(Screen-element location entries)
● ● ●
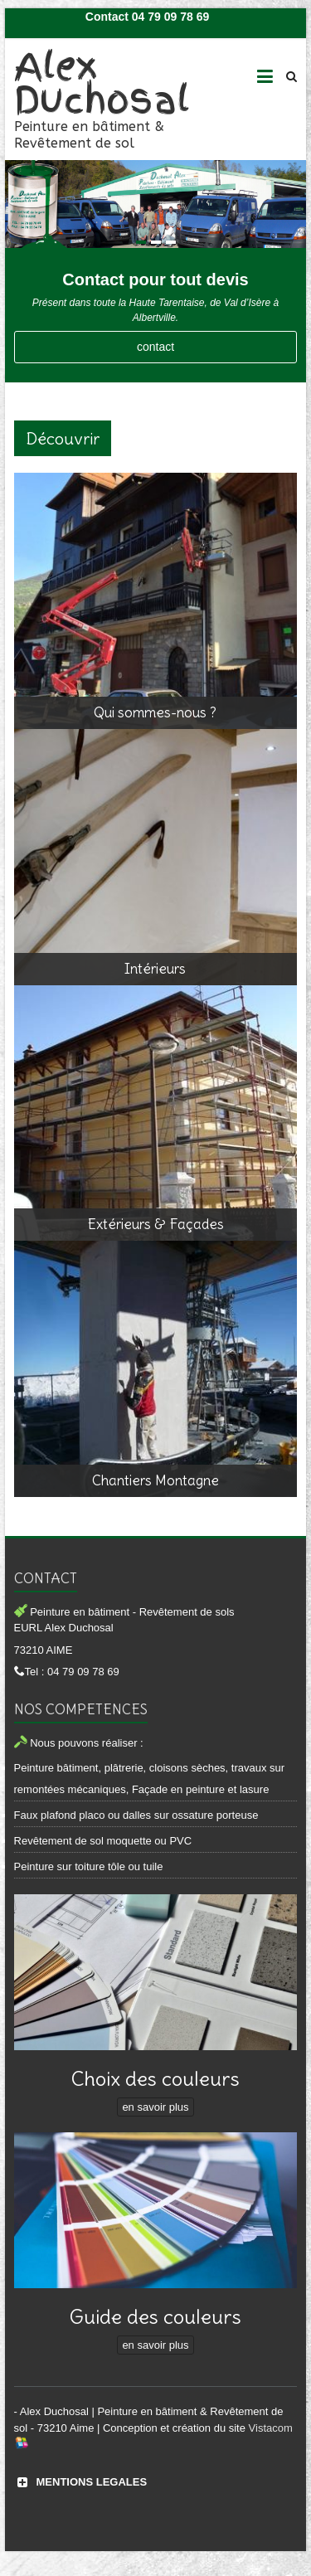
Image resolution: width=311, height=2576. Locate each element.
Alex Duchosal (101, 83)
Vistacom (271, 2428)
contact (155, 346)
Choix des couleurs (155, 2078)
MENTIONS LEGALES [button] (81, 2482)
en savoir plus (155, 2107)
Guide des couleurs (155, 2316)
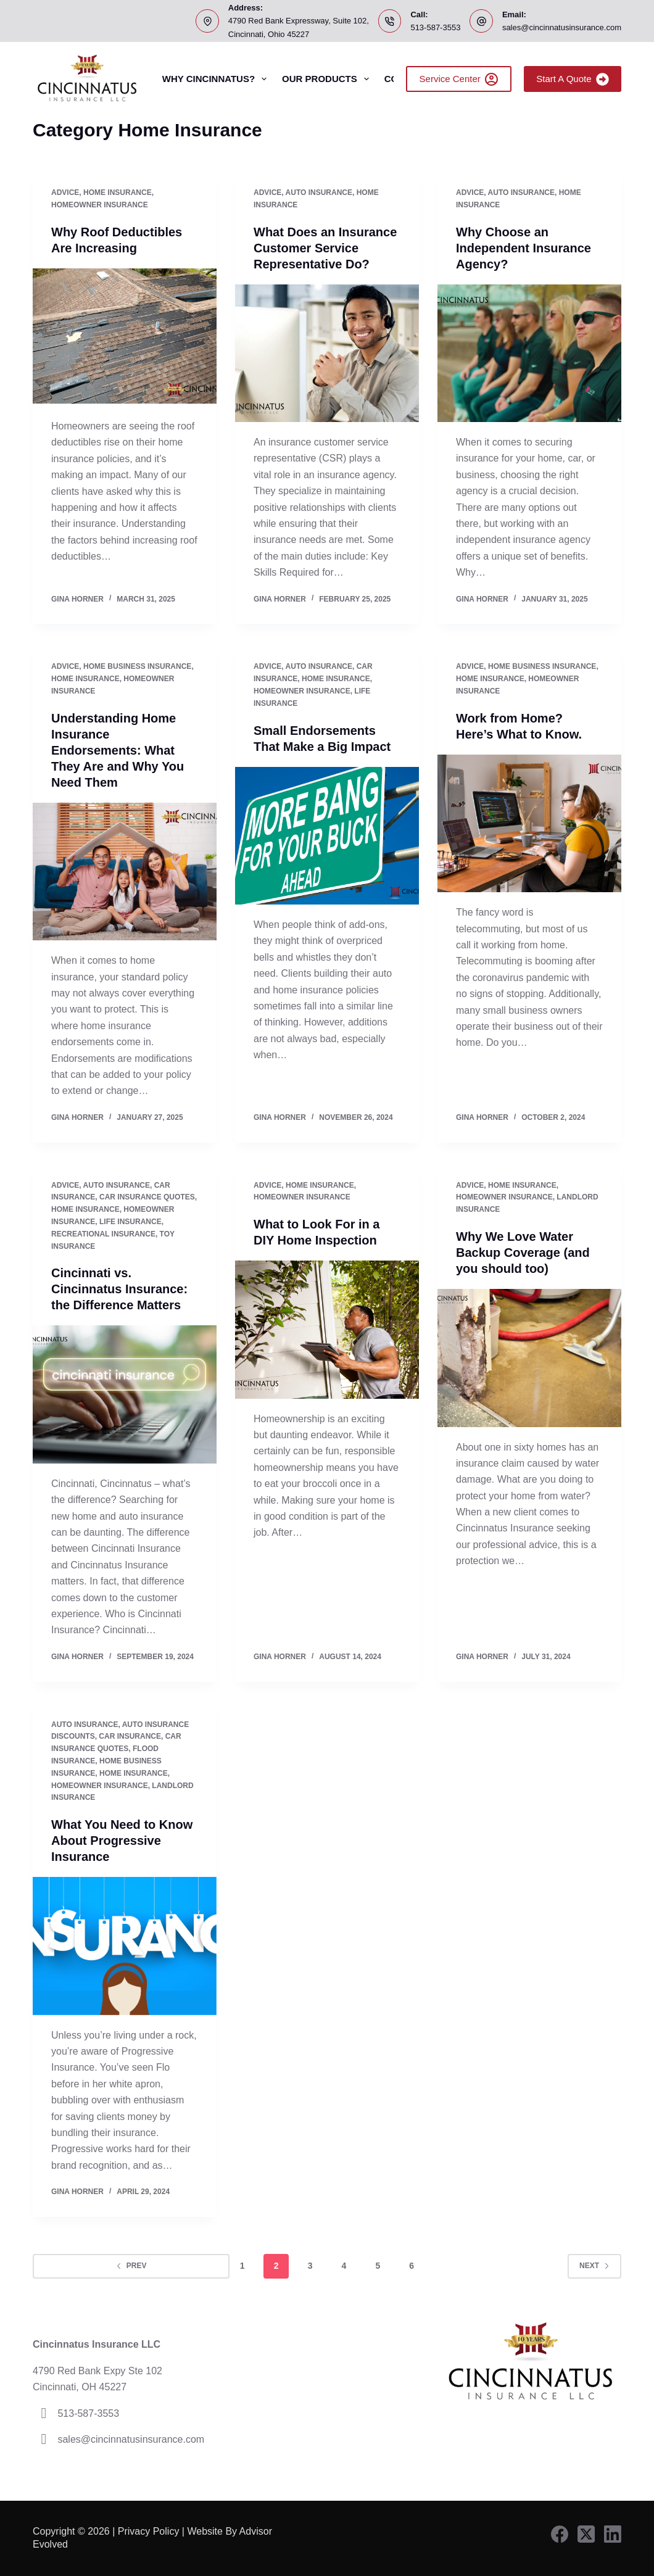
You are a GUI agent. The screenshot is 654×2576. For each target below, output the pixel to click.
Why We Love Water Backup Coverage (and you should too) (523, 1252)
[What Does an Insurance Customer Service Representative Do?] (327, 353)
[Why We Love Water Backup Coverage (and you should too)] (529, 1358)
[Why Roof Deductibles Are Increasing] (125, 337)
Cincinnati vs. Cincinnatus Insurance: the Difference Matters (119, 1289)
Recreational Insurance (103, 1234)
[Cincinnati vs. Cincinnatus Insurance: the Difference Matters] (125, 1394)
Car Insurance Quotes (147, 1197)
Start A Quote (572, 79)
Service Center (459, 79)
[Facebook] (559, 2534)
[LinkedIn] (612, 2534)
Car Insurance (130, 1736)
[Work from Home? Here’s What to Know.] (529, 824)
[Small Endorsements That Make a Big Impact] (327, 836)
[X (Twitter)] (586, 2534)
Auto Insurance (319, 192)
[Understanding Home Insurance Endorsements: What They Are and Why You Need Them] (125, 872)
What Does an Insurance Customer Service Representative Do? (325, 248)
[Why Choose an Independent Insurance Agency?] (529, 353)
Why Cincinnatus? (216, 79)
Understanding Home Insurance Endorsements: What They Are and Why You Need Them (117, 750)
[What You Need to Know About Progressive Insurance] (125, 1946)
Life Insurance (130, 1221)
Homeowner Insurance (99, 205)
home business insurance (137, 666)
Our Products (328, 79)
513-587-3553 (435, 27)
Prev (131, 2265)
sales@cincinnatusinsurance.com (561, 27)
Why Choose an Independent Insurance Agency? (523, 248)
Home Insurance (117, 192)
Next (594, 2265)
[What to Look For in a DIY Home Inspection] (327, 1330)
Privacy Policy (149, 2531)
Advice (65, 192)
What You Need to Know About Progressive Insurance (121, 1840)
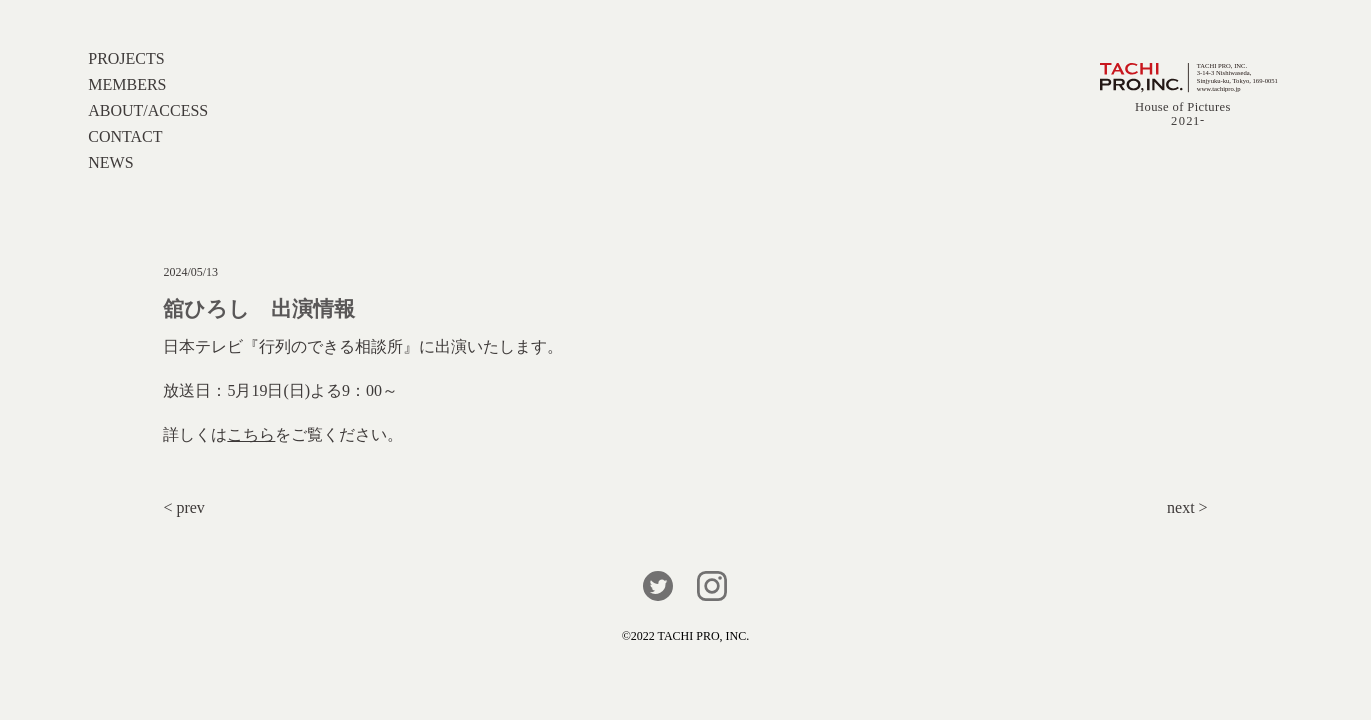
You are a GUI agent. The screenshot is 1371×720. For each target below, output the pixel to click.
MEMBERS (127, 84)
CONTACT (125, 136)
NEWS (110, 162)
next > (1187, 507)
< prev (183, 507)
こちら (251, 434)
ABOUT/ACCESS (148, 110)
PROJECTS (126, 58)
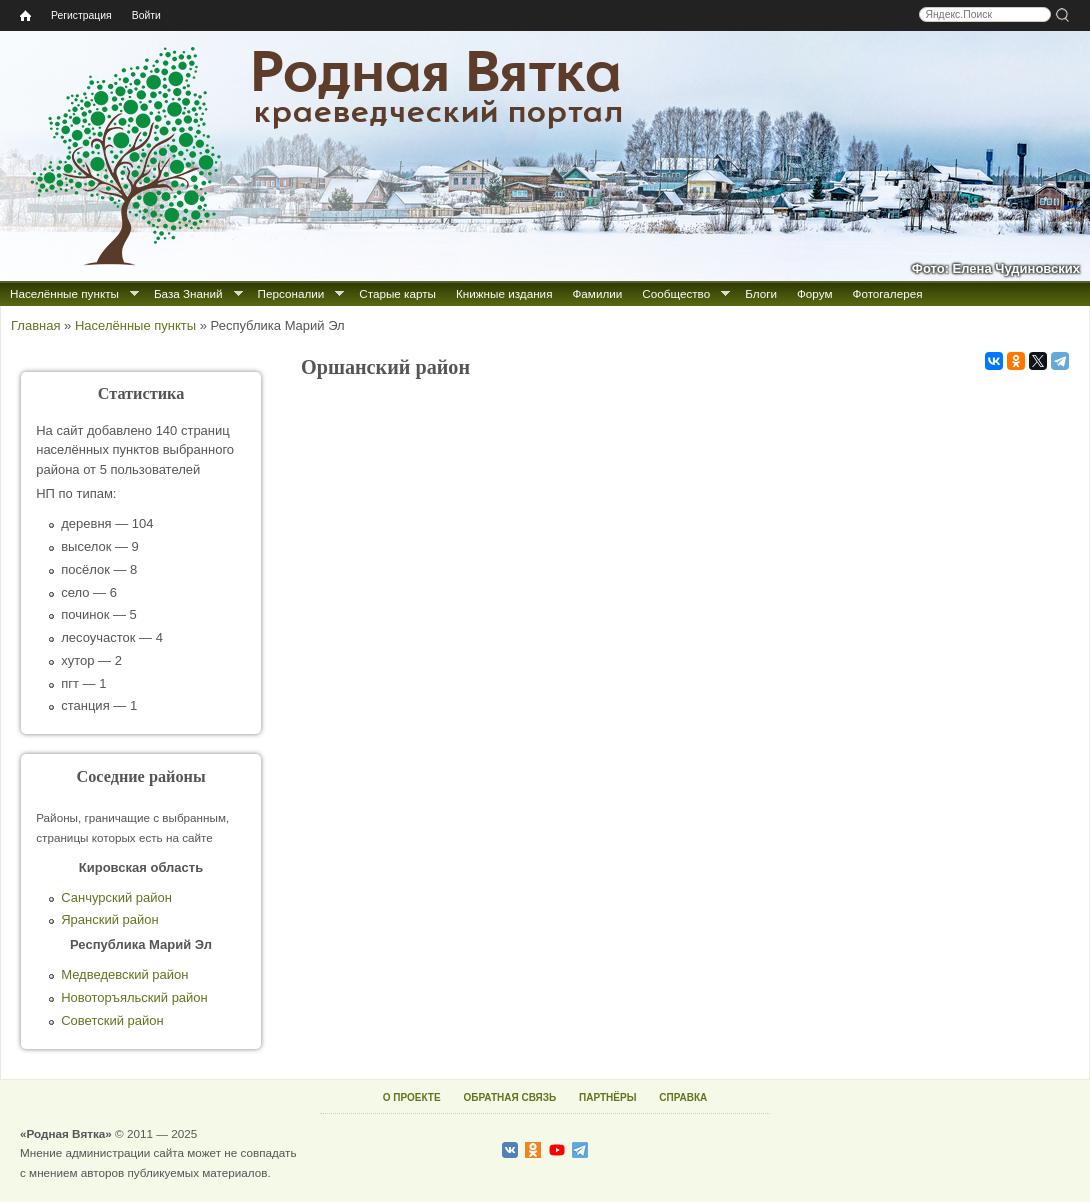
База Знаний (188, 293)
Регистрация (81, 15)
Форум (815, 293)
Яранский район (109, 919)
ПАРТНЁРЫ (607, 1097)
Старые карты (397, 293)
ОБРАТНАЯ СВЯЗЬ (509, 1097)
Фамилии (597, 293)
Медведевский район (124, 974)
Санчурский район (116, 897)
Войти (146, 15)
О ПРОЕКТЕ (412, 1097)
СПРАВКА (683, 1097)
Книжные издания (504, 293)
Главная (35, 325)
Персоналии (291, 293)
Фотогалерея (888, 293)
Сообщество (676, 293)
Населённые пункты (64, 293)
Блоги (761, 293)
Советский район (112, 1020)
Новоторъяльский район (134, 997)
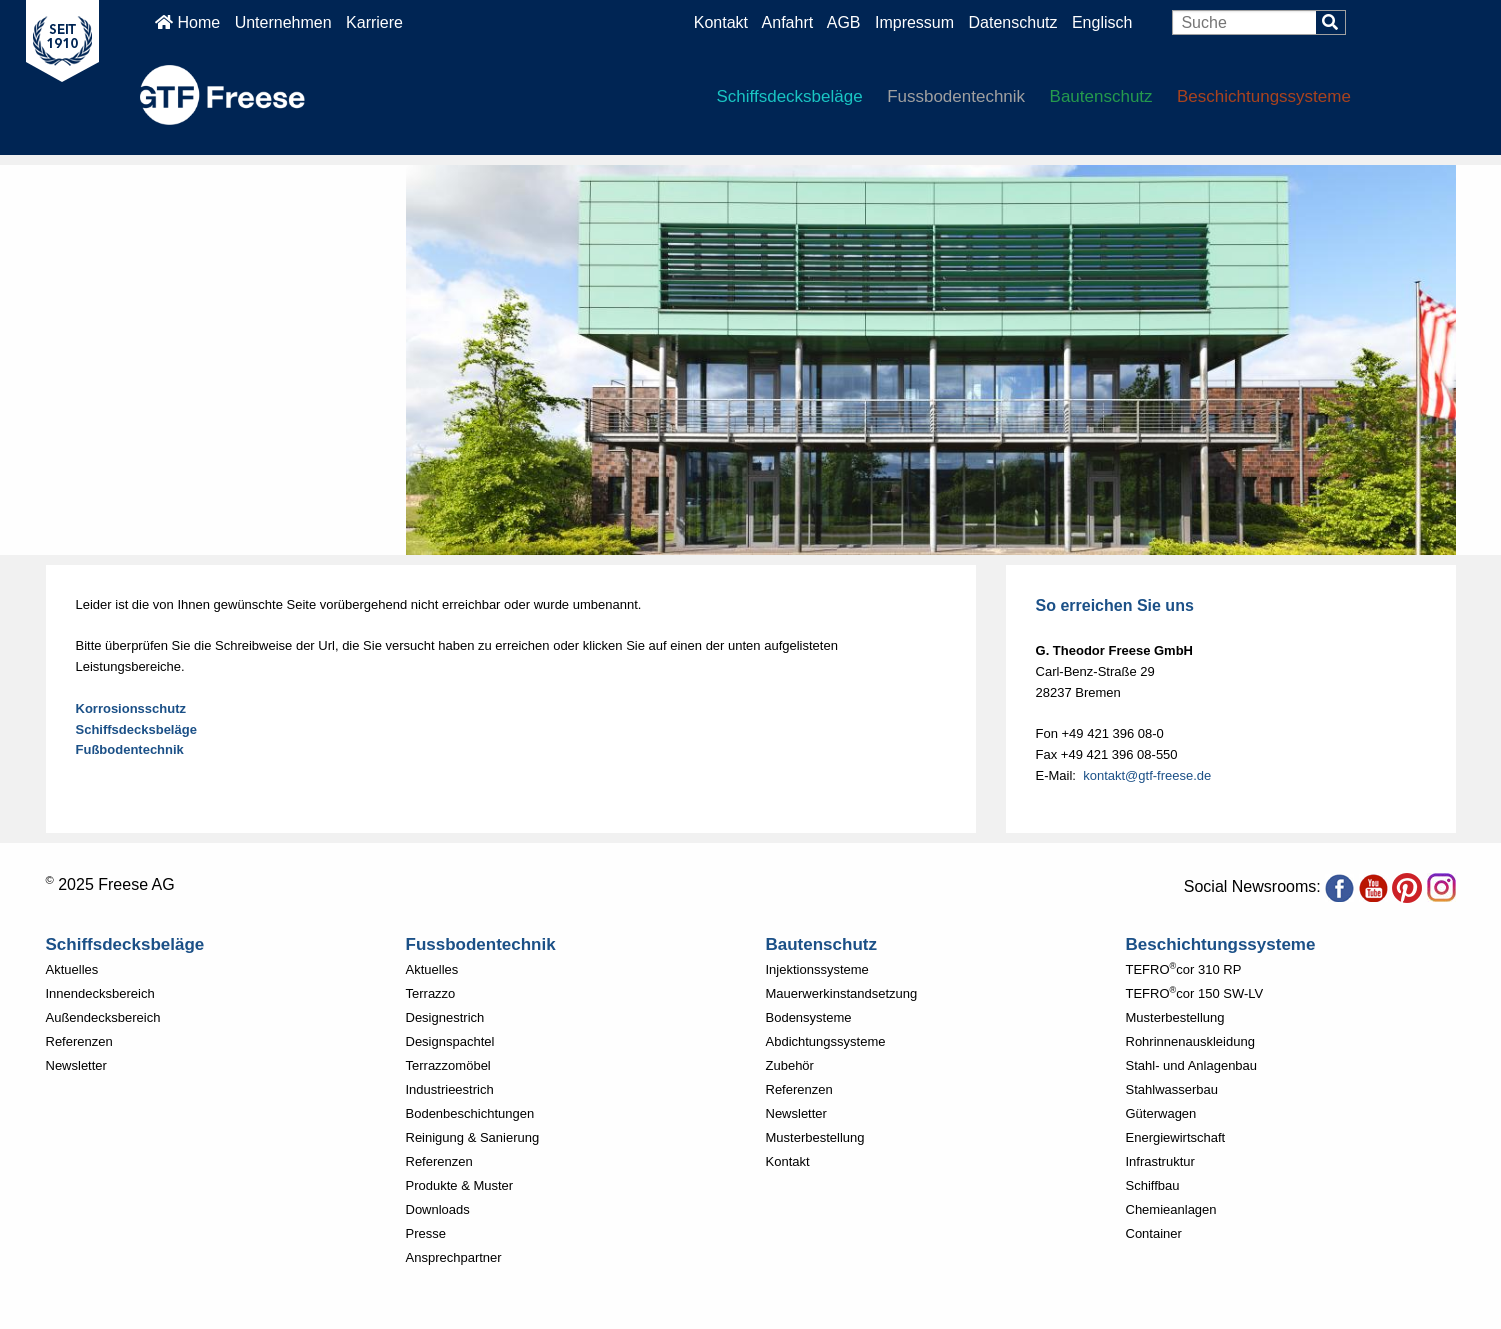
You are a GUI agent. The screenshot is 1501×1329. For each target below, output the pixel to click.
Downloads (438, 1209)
● ● ●
- _GIVEN EXERCISE_: Transcribe the entries from the very beginning through the line containing "too) (523, 1252)", keeping that line and omitting the pictures.

- _ANSWER TO THIS EXERCISE_:
Image resolution: width=311, height=2576. Locate each element.
Alex Duchosal (101, 83)
Vistacom (271, 2428)
contact (155, 346)
Choix des couleurs (155, 2078)
MENTIONS LEGALES [button] (81, 2482)
en savoir plus (155, 2107)
Guide des couleurs (155, 2316)
You are a GUI agent. The screenshot is 654×2576. For each target below, output the pixel to click.
Why We Love Water Backup Coverage (and you should too) (523, 1252)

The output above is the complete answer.